Apple Pie
Tested @ 3%, diluted in 70/30 0Nic
Tested on a R200 Bonza dual coil 0.14ohm Flapton @ 100w
Manufacturers description – “The grandmother classic”
SnV
This is mainly a baked pie crust with a slight hint of apple, with a hint of dark sugar and cinnamon
7 day steep
No change
14 day steep
No change
28 day steep
The apple has increased in strength although the baked pie crust is still slightly stronger.

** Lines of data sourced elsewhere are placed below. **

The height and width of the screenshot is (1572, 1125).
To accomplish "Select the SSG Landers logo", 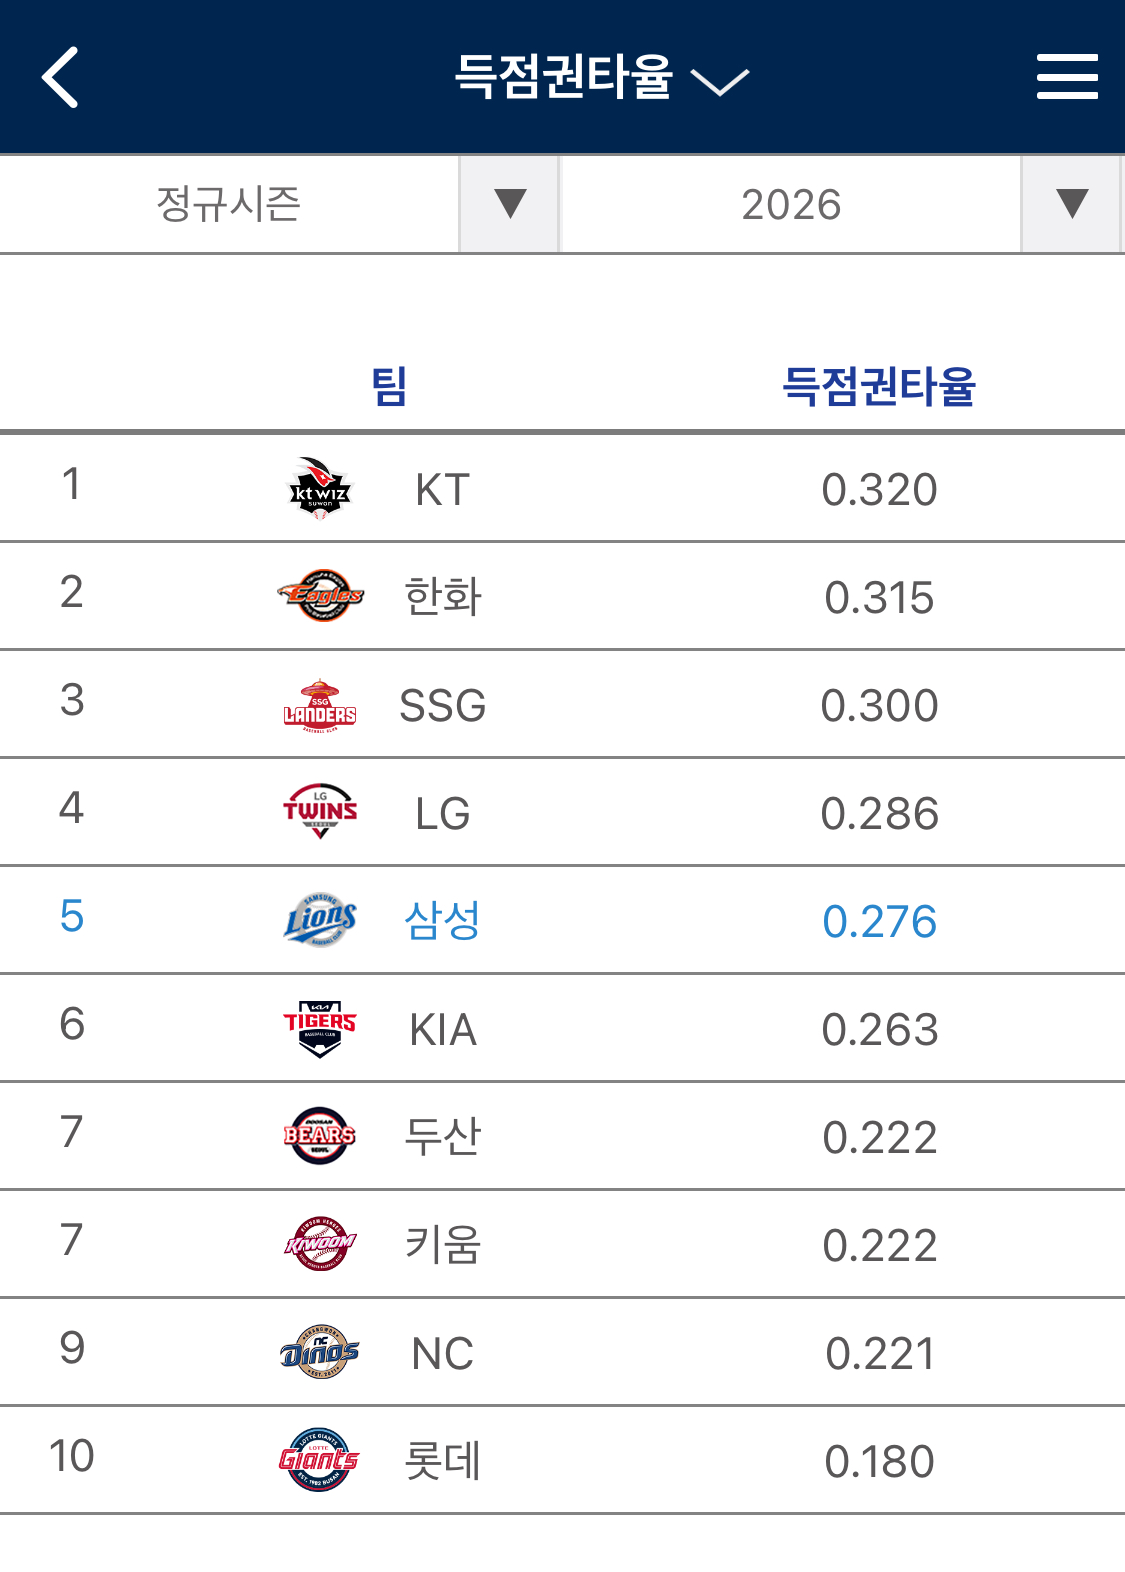I will pyautogui.click(x=320, y=705).
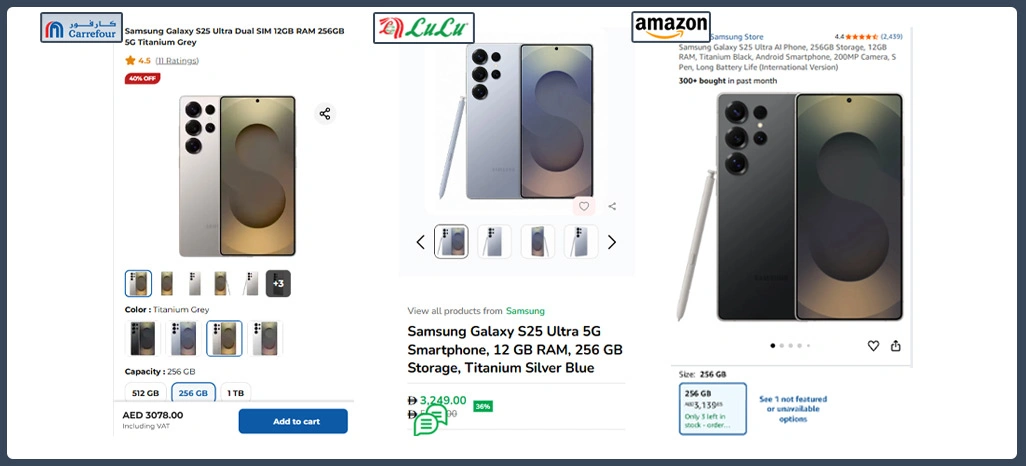The width and height of the screenshot is (1026, 466).
Task: Open the green LuLu chat bubble icon
Action: (430, 420)
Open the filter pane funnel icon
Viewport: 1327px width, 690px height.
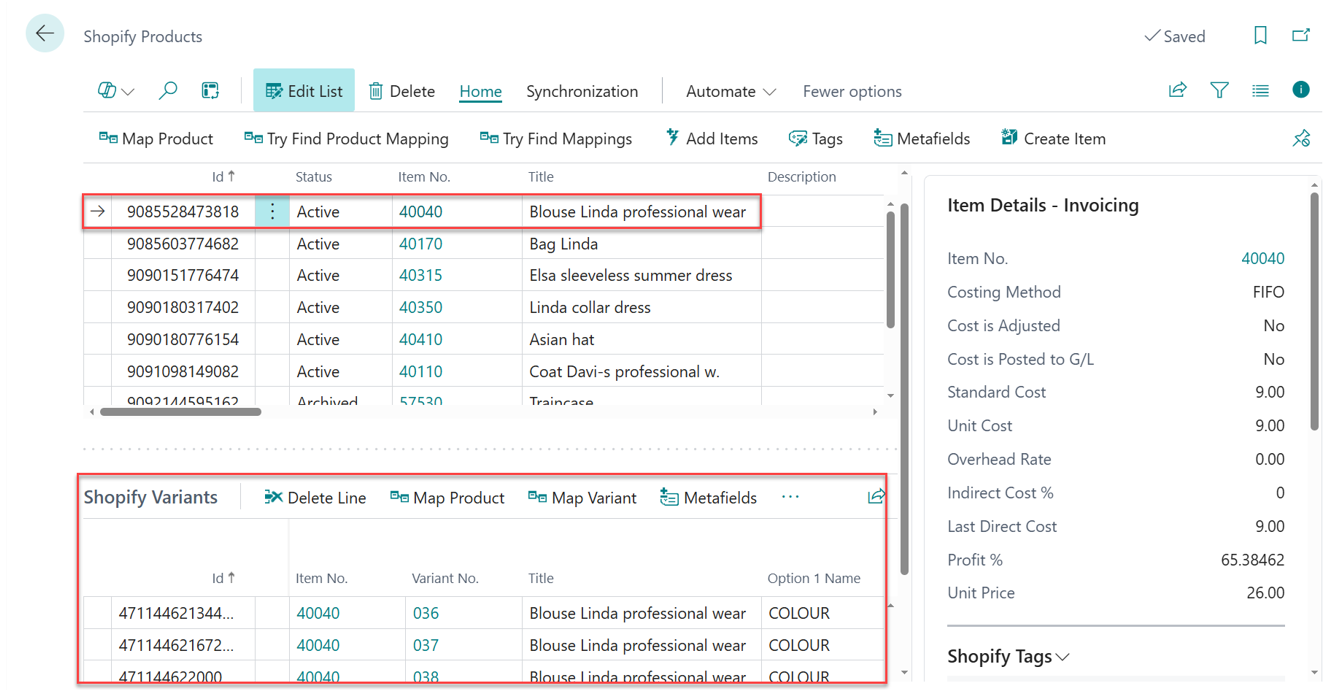pos(1219,91)
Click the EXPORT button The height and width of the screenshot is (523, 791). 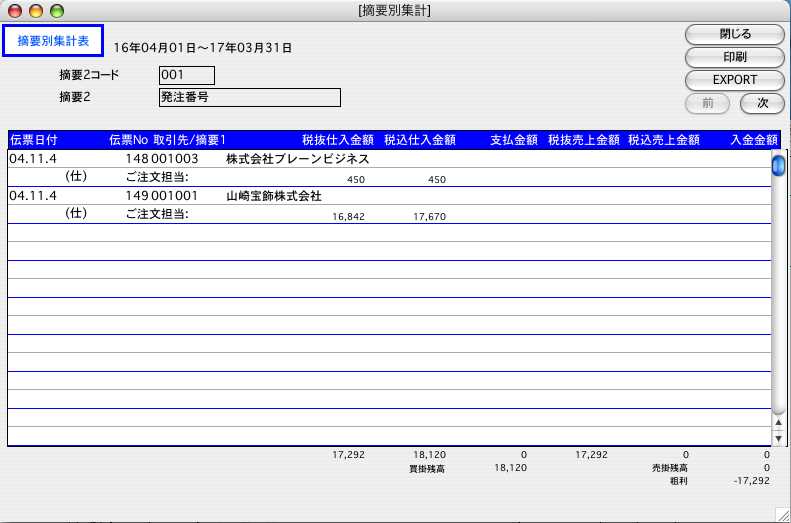[x=735, y=79]
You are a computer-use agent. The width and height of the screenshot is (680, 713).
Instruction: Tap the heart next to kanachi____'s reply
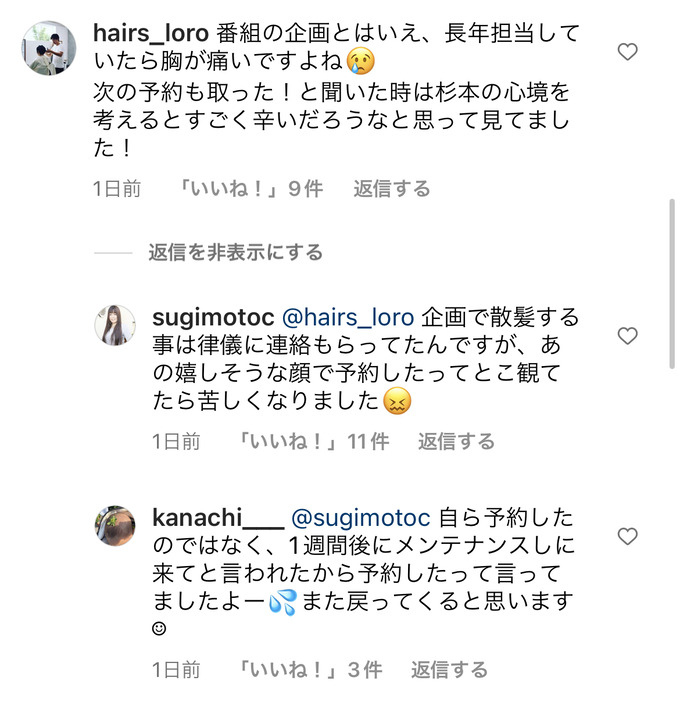tap(627, 537)
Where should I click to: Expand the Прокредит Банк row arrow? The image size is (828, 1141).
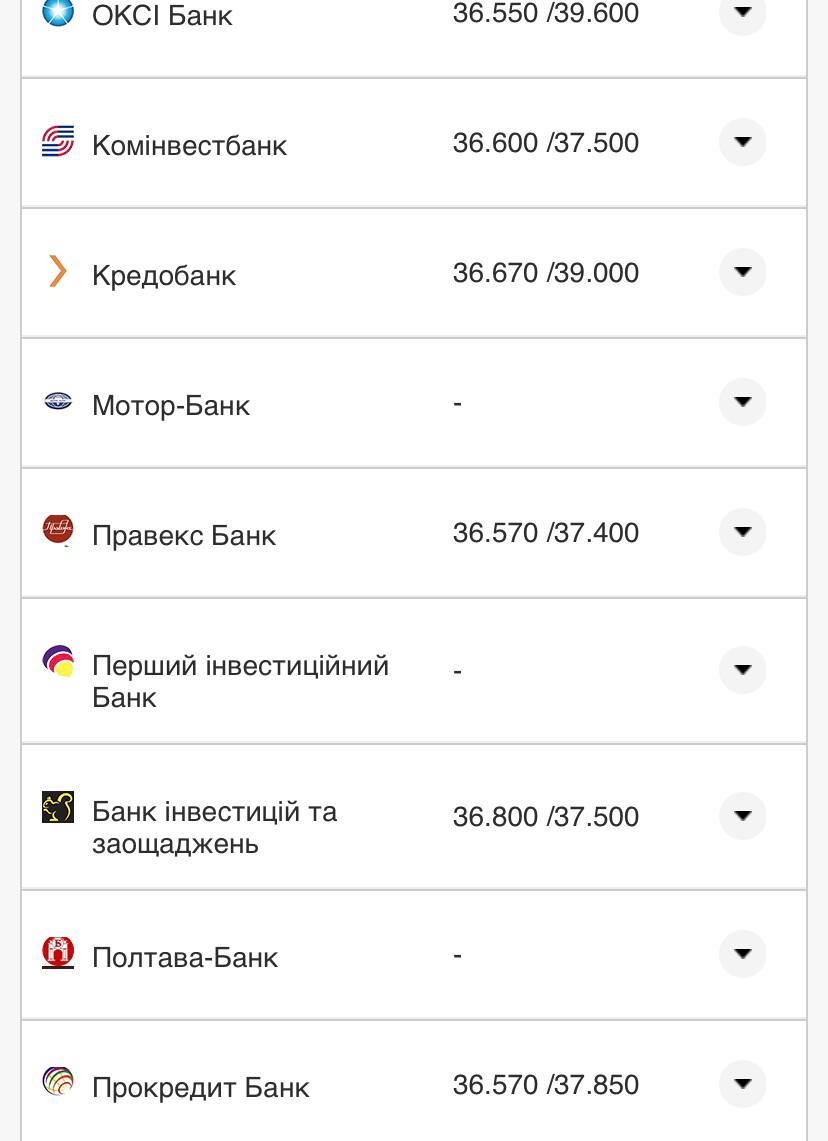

The hint of dark sugar and cinnamon remains, the dark sugar seems to be slightly lighter than a full brown sugar
Suggested usage
I’d use this as an accent 0.5%-1%, Background 1%-2.5%, Main 2.5%-4%. Standalone 3.5%-6%
This isn’t as strong as some FA flavours, used below 3% this would give you more of a baked pie crust as the apple would get covered in a mix, although that pie crust would still need a little extra help to become a full pie crust, used above 3% in a mix you will start to get that baked apple flavour starting to come through, however if used with strong flavours, again the apple would get covered leaving you with just a pie crust.
For a full apple pie this would need to be used at 4% and paired with another apple and possibly another flavour to bring the pie crust out more.
I’d use this with Biscuits, Pie Crusts, Bakery, Apple & other fruits, Creams, Custards, Vanilla, Pie fillings, Custards and Ice Creams.